* Begin Excerpt provided *

“A Surfing Life”, by William Finnegan
For those who have never surfed and never aspired to, this book may serve to offer insight into the obsessive nature and culture of the sport. However, the descriptions of waves and ocean dynamics, and pages about “making” a wave (and what that means), might cause you to question why you picked this tome. For the rest of us—those of us who have dabbled, aspired to surf, tried to learn when we’re probably too old, or have admired surfing for the visual beauty of the sport—for us, this book is an opportunity to get a glimpse of where we may never go: the green room, the long ride, the perfect wave, the mind of the surfer.
Finnegan’s youthful global surfing oddysey, which gradually continued into middle age, is filled with the adventures of a generation. His language is lyrical and fluid. It’s not all drug or wave inspired reverie and mysticism. Finnegan struggles as a writer, struggles with family, with relationships, and with his devotion and addiction to surfing. He has concerns about (real estate) “development”. Like many tourists who discover an untouched paradise, he hopes his discoveries remain pristine. (They don’t.) He laments the commercialization of Tavurua, where he and some others found “the perfect wave”. In later years he sees the EU-ization of the island of Madeira.

* End Excerpt provided *
* Begin Data entries *

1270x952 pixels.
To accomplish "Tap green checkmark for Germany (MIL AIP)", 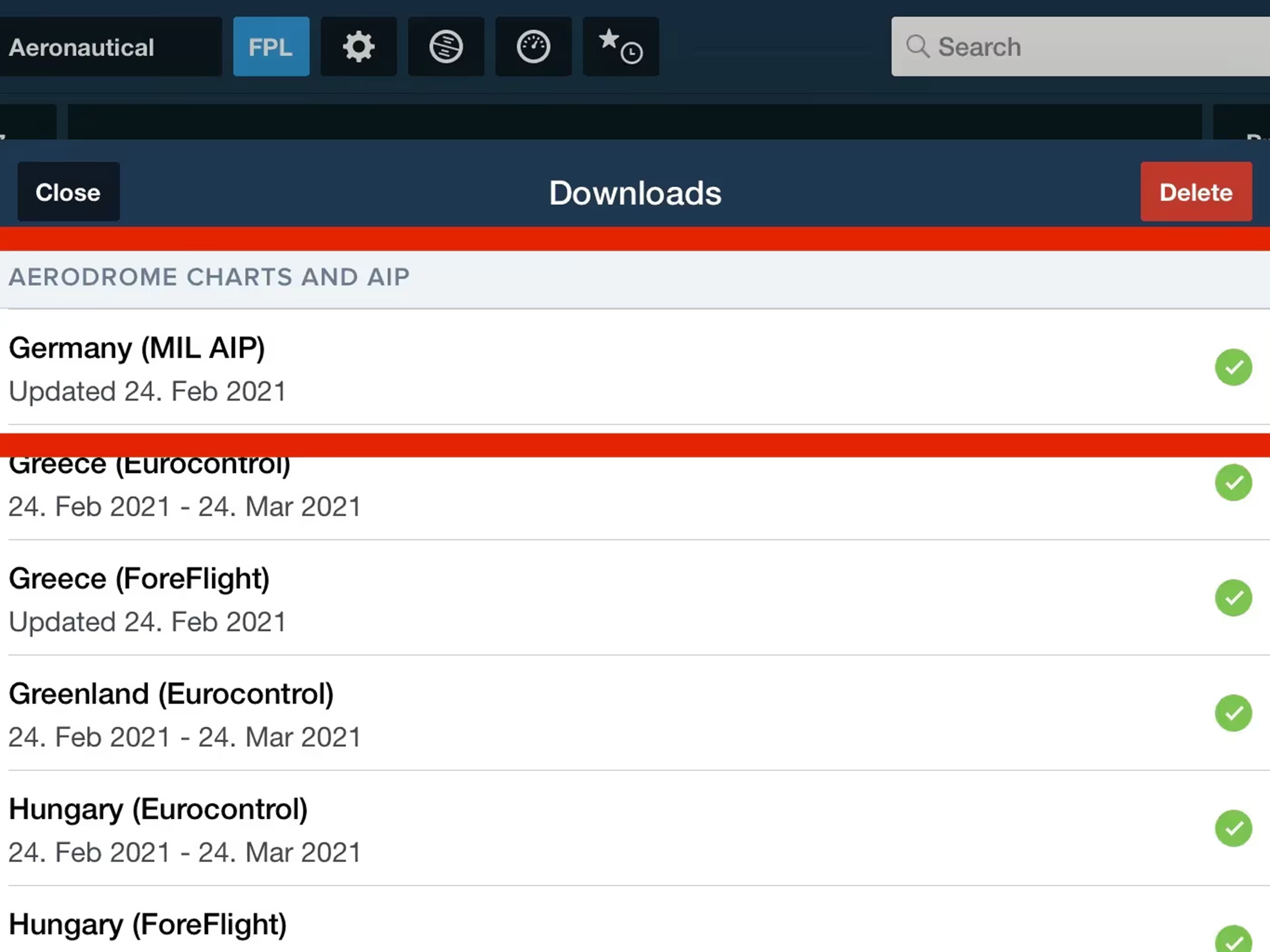I will click(1232, 367).
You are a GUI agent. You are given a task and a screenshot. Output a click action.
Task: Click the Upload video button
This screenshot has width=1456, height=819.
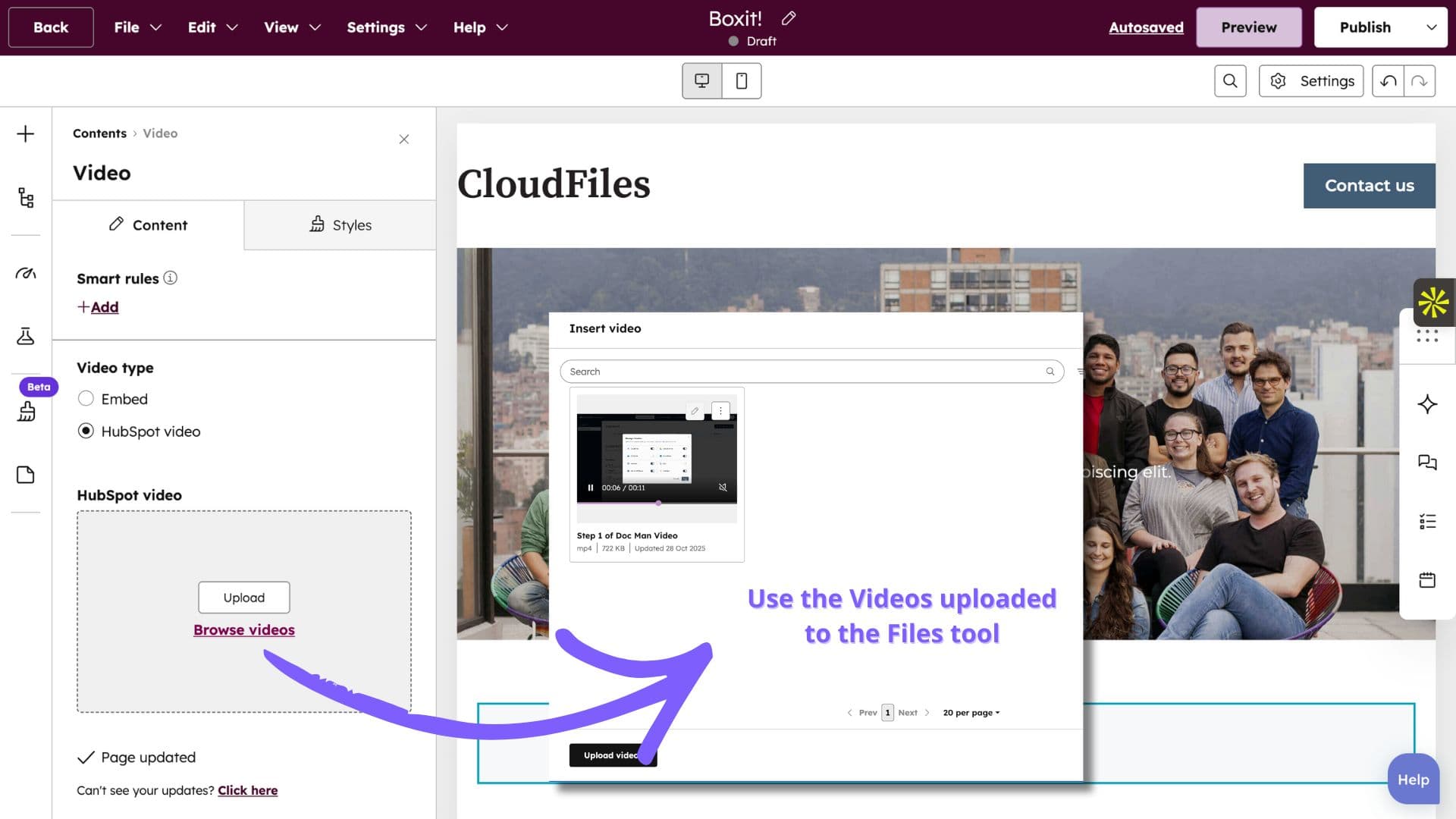pos(613,755)
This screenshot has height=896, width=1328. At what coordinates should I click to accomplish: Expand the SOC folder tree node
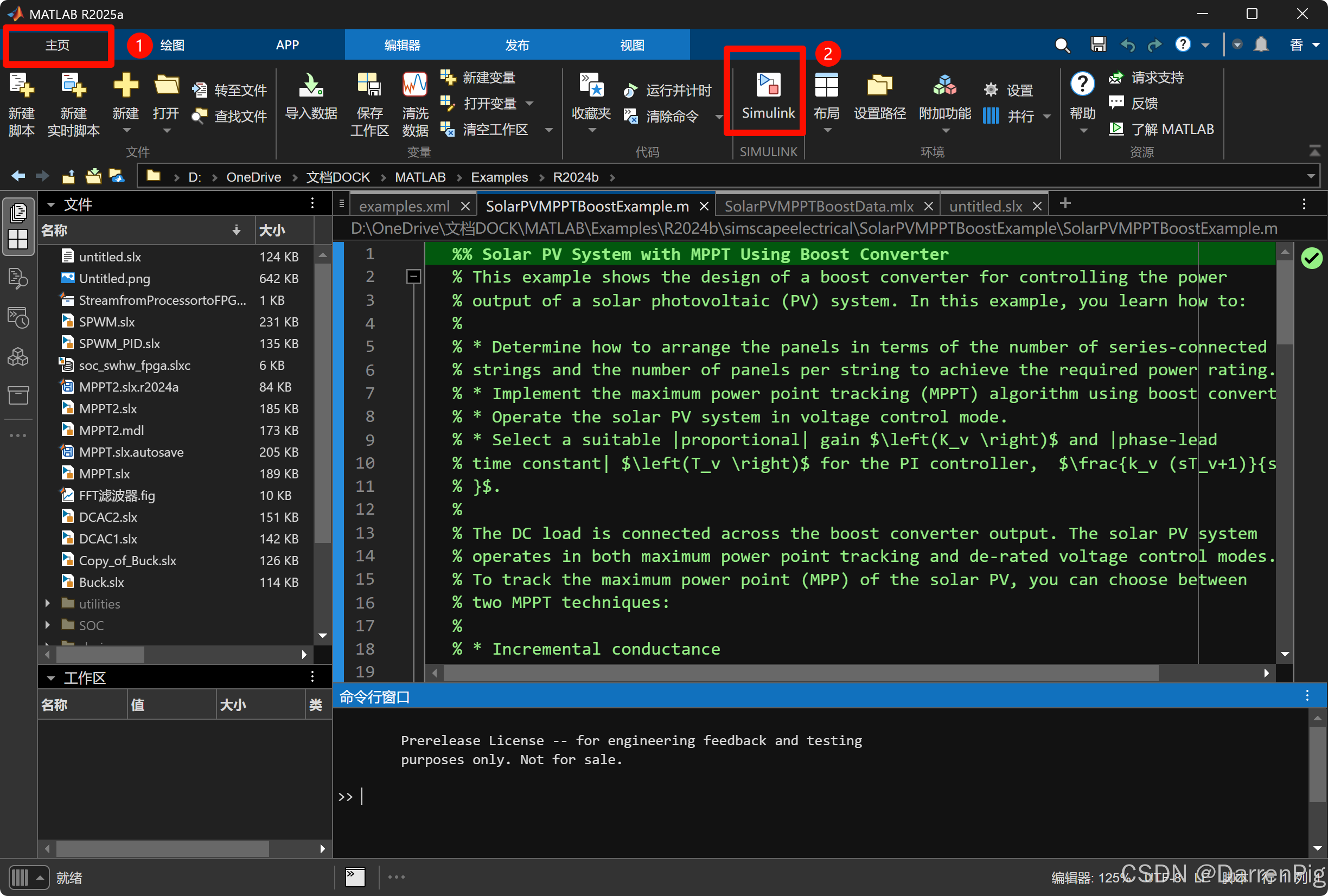coord(48,625)
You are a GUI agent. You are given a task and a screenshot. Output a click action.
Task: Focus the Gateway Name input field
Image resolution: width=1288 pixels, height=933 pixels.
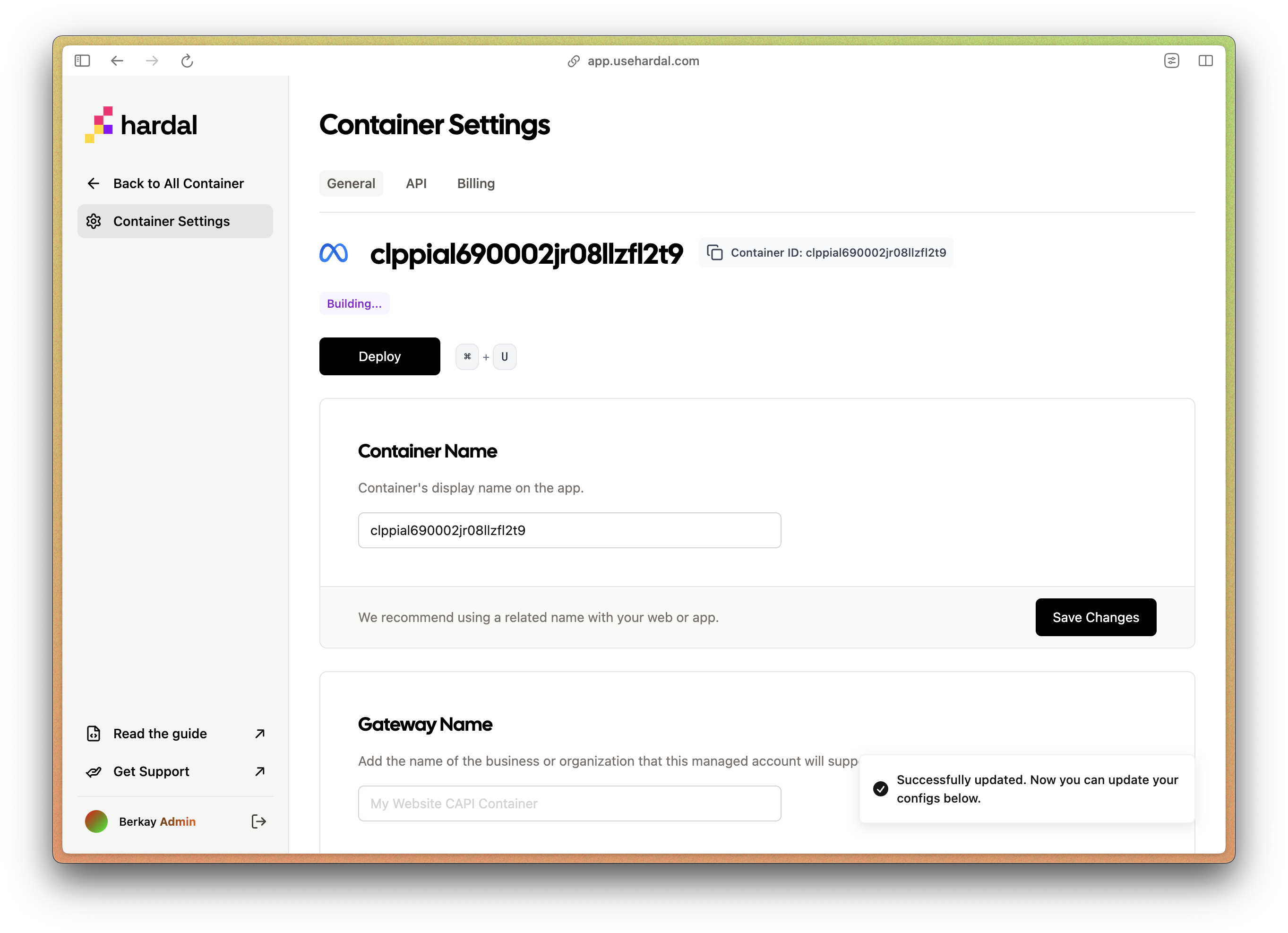tap(569, 803)
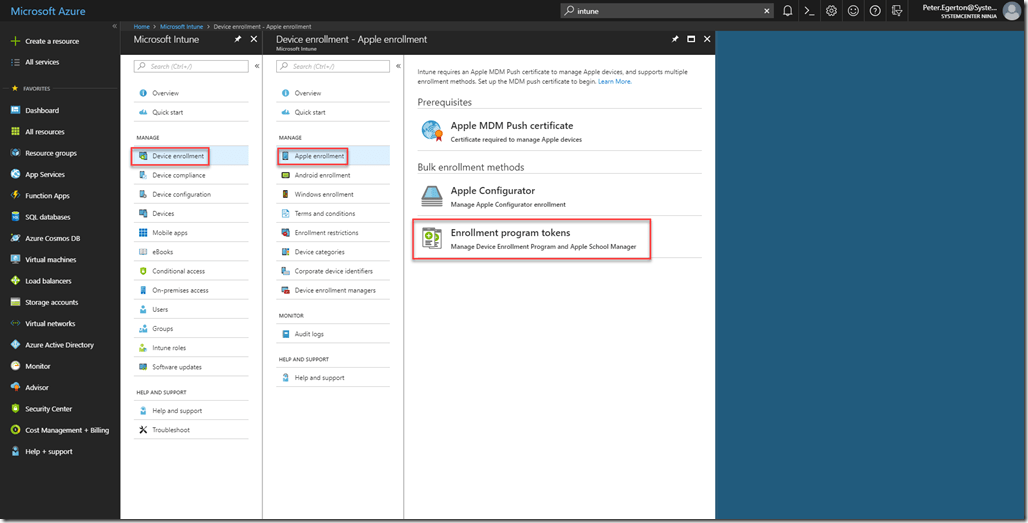Click the Apple Configurator icon

point(432,196)
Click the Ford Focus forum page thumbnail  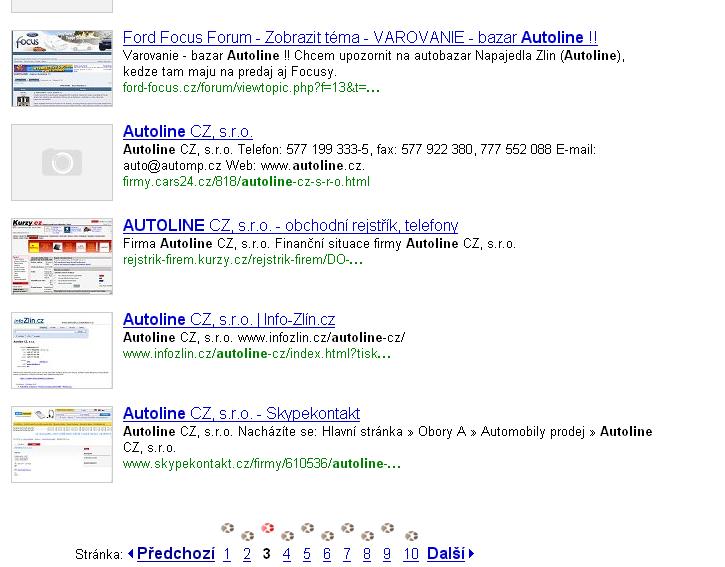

* End Data entries *

Problems:
(a) Write out the book review from "Finnegan’s youthful global" to "island of Madeira.".
(b) Decide whether each statement below agrees with the book review, answering yes or no and quoting the words from the review that settle it: (i) The reviewer calls Finnegan's language lyrical and fluid. (ii) The places Finnegan discovered stayed pristine. (iii) Finnegan's surfing travels came to an end before he reached middle age.

Outputs for the tasks:
(a)
Finnegan’s youthful global surfing oddysey, which gradually continued into middle age, is filled with the adventures of a generation. His language is lyrical and fluid. It’s not all drug or wave inspired reverie and mysticism. Finnegan struggles as a writer, struggles with family, with relationships, and with his devotion and addiction to surfing. He has concerns about (real estate) “development”. Like many tourists who discover an untouched paradise, he hopes his discoveries remain pristine. (They don’t.) He laments the commercialization of Tavurua, where he and some others found “the perfect wave”. In later years he sees the EU-ization of the island of Madeira.

(b)
(i) Yes: "His language is lyrical and fluid."
(ii) No: "he hopes his discoveries remain pristine. (They don’t.)"
(iii) No: "which gradually continued into middle age"